Edmund Minor Archer
PVT in 603rd Engineer Camouflage Bn : HQ & Service Co
ASN#32523166
Born 1904 in VA, Died 1986
Artist
County of residence at enlistment: New York County, NY
Other residence(s): Richmond, VA
United States Army, did not accompany the unit to Europe
Occupation before the war: artists, sculptors, and teachers of art
College education before the war: Art Students League 4 years
There is a detailed biography of him in the Dictionary Of Virginia Biography.
https://www.lva.virginia.gov/public/dvb/bio.php?b=Archer_Edmund_Minor
He was a fairly well-known artist at the time he enlisted in the service in October 1942. He had held his first one-man show at a gallery in Boston in 1929, and won the Corcoran Gallery bronze medal in 1930. Also in 1930 he was named assistant (and later associate) curator at the new Whitney Museum of American Art, which opened in 1931, and he worked there until 1940.
The subject of the vast majority of his work was the black American. Two examples are shown below.
One of his works was chosen to be exhibited, representing Virginia, at the 1939 Worlds Fair in NY.
In 1939 he painted "Captain Francis Eppes Making Friends with the Appomattox Indians", a mural commissioned by the United States Department of the Treasury's Section of Fine Arts for the post office in Hopewell, Virginia. The image is shown below.

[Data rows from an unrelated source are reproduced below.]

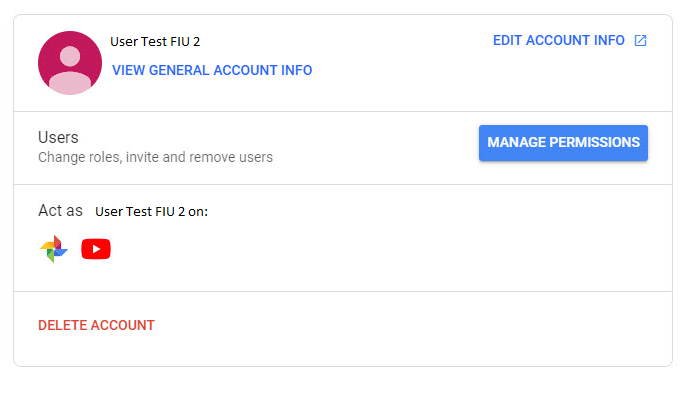Remove this brand account via the red link
The height and width of the screenshot is (403, 688).
(x=97, y=325)
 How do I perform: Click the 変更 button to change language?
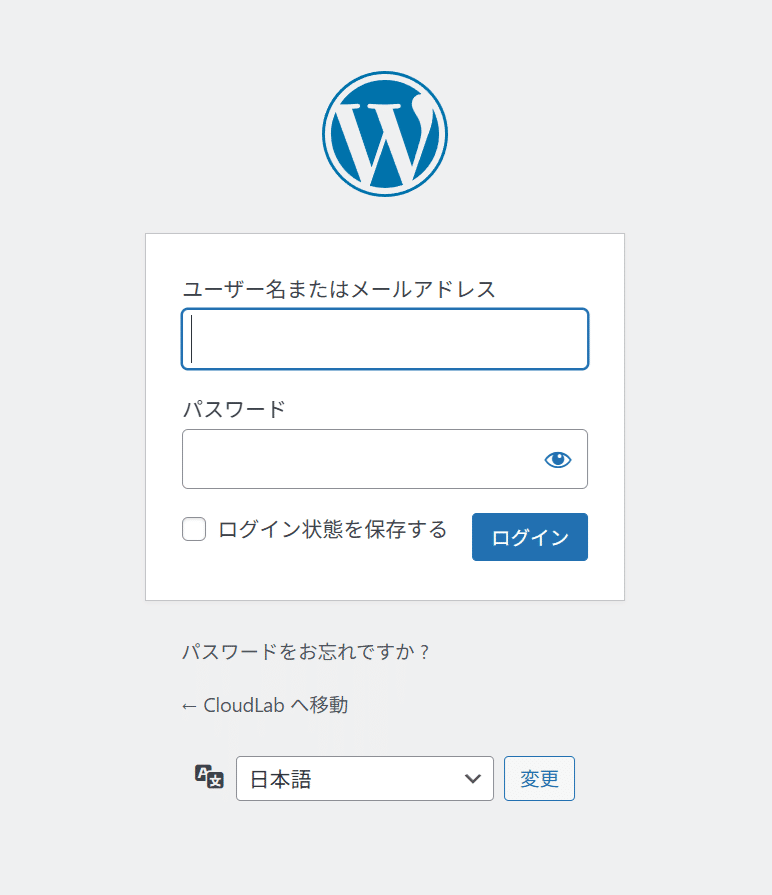[539, 778]
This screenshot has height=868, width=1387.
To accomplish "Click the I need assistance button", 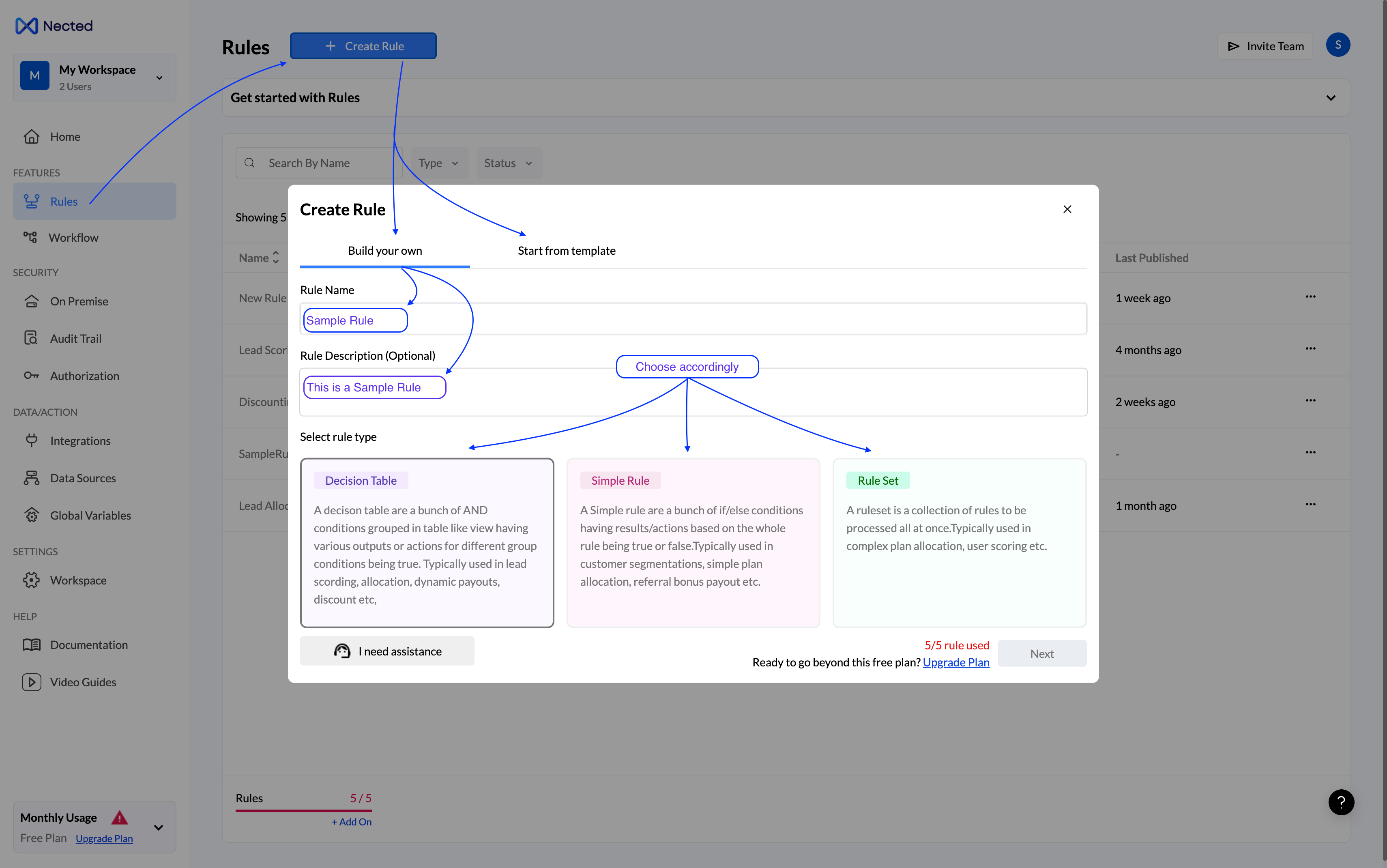I will click(387, 651).
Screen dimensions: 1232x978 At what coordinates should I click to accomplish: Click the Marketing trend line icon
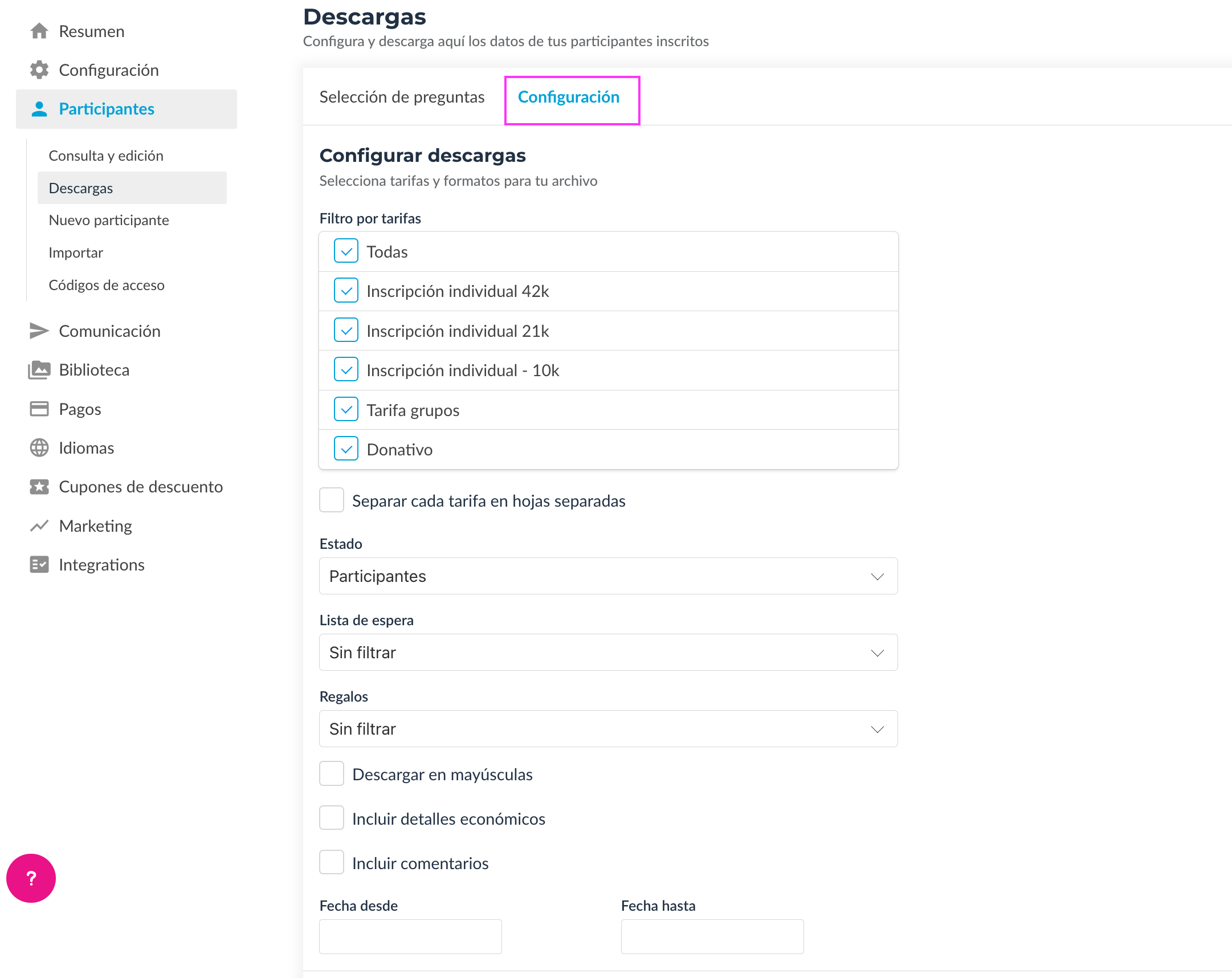click(x=39, y=525)
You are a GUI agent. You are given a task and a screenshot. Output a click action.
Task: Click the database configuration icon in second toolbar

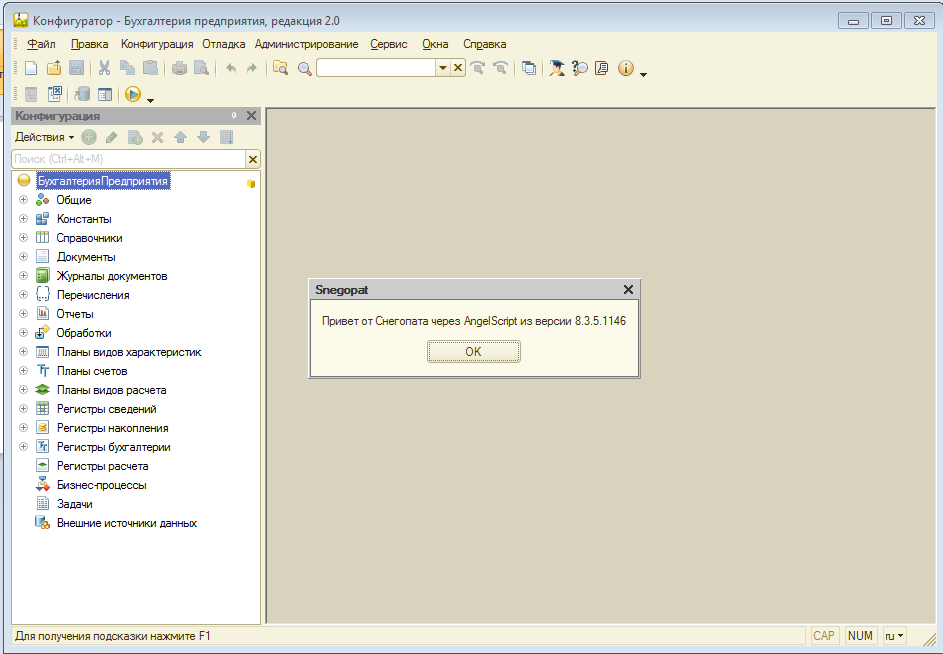pos(82,94)
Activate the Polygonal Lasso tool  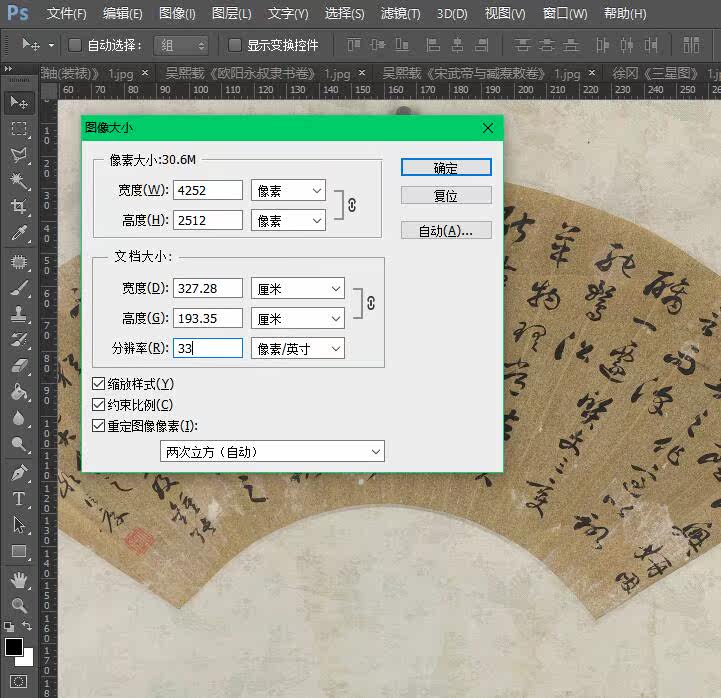(18, 155)
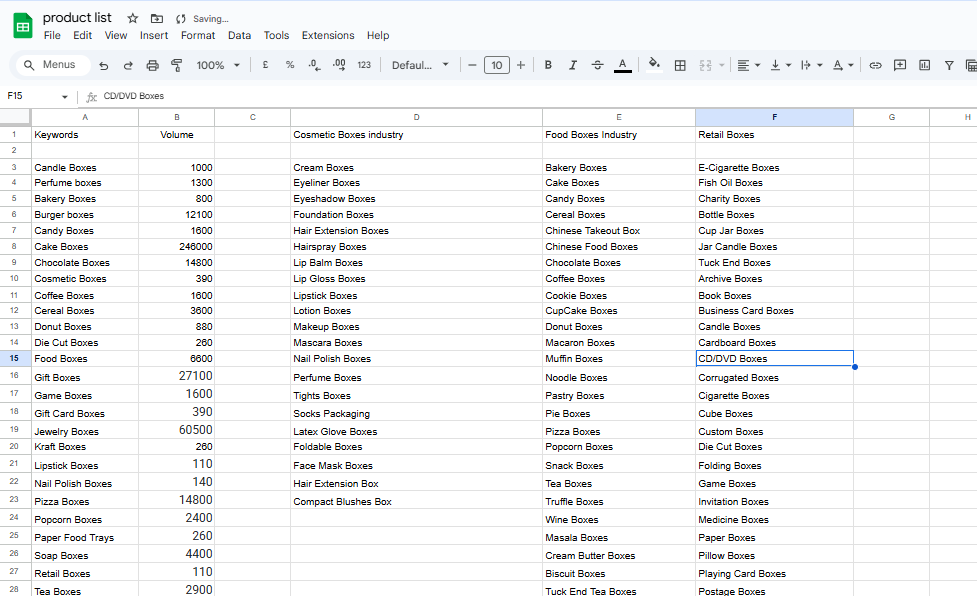This screenshot has width=977, height=596.
Task: Toggle strikethrough formatting
Action: (597, 65)
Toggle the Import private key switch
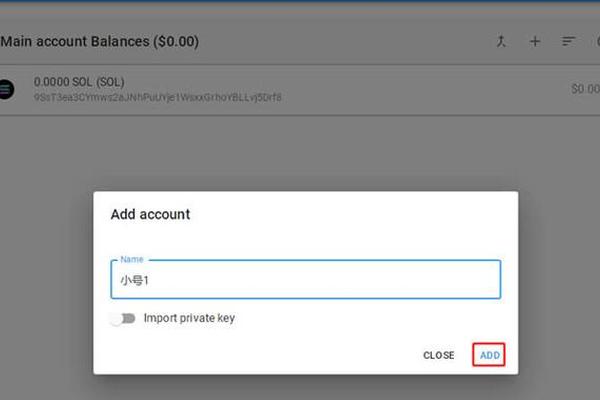600x400 pixels. pos(122,318)
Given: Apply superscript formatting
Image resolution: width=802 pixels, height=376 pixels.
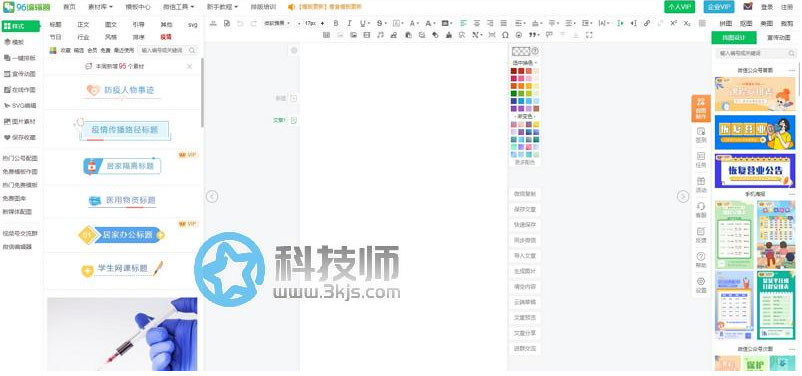Looking at the screenshot, I should click(673, 23).
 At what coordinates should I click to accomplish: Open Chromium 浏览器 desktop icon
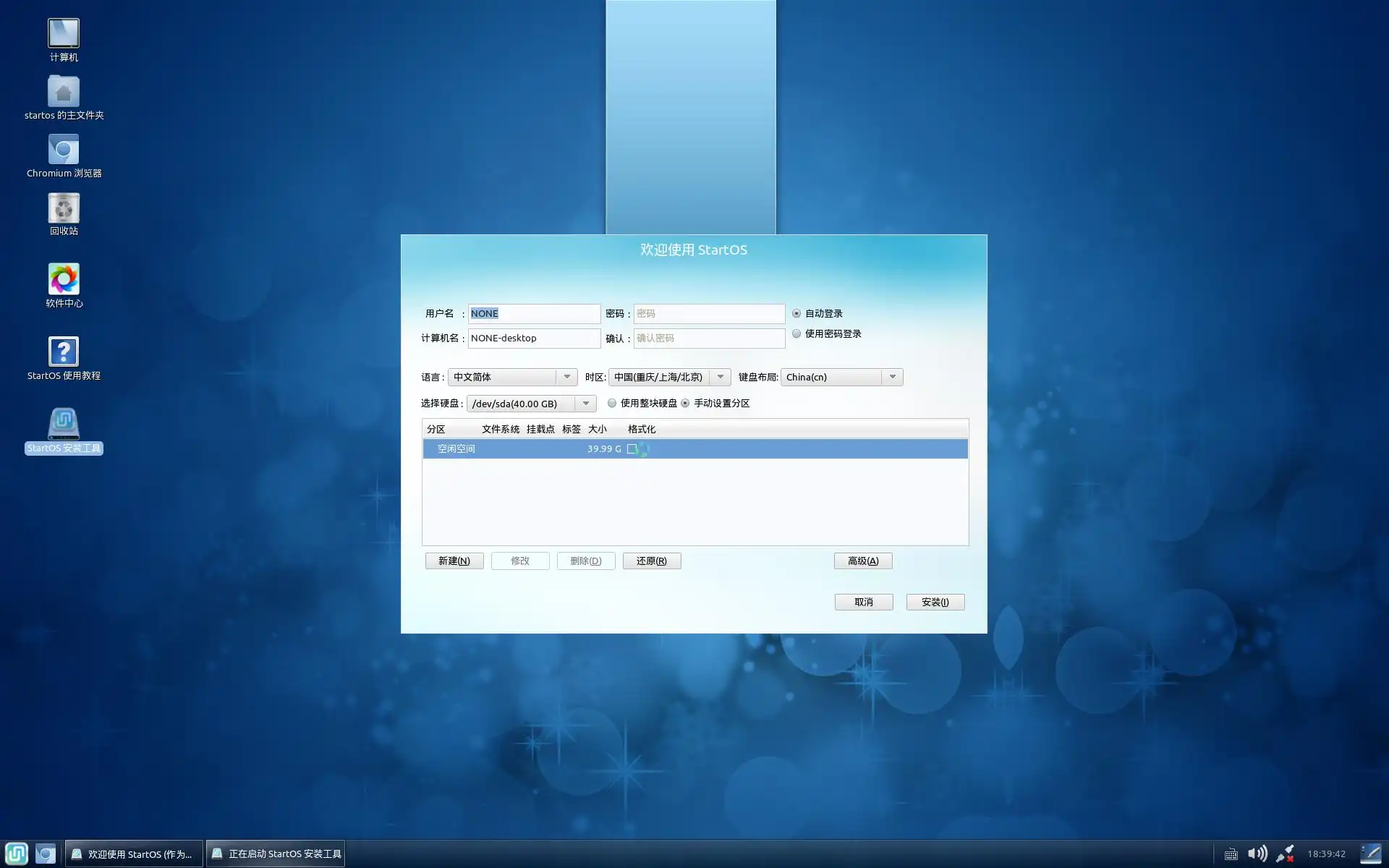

He retired from the Corcoran School in 1968, and died in Richmond VA in July 1986. His gravestone reads: "artist, painter, curator, teacher". His Find-a-Grave entry also includes a nice photograph of him painting.
https://www.findagrave.com/memorial/6919906/edmund-archer
"One of the most-respected Virginia artists of his generation, his work was on display in many of the country's leading galleries, including the Virginia Museum of Fine Arts and the Whitney Museum of American Art."
More recently, in January, 2020, one of his paintings was exhibited as part of an exhibit at the Boston MFA entitled "Collecting Stories: A Mid-Century Experiment." (These were all items that the MFA had purchased in the 1940s and 50s.)
https://www.bostonglobe.com/2020/01/17/arts/mfa-revisiting-mid-century-cache-provisional-art/
On the MFA site, it says that they bought the 1933 painting "Colored Clairvoyant" from the artist in November, 1942 for $300. (Since he enlisted in October, he must have initiated this transaction right before.)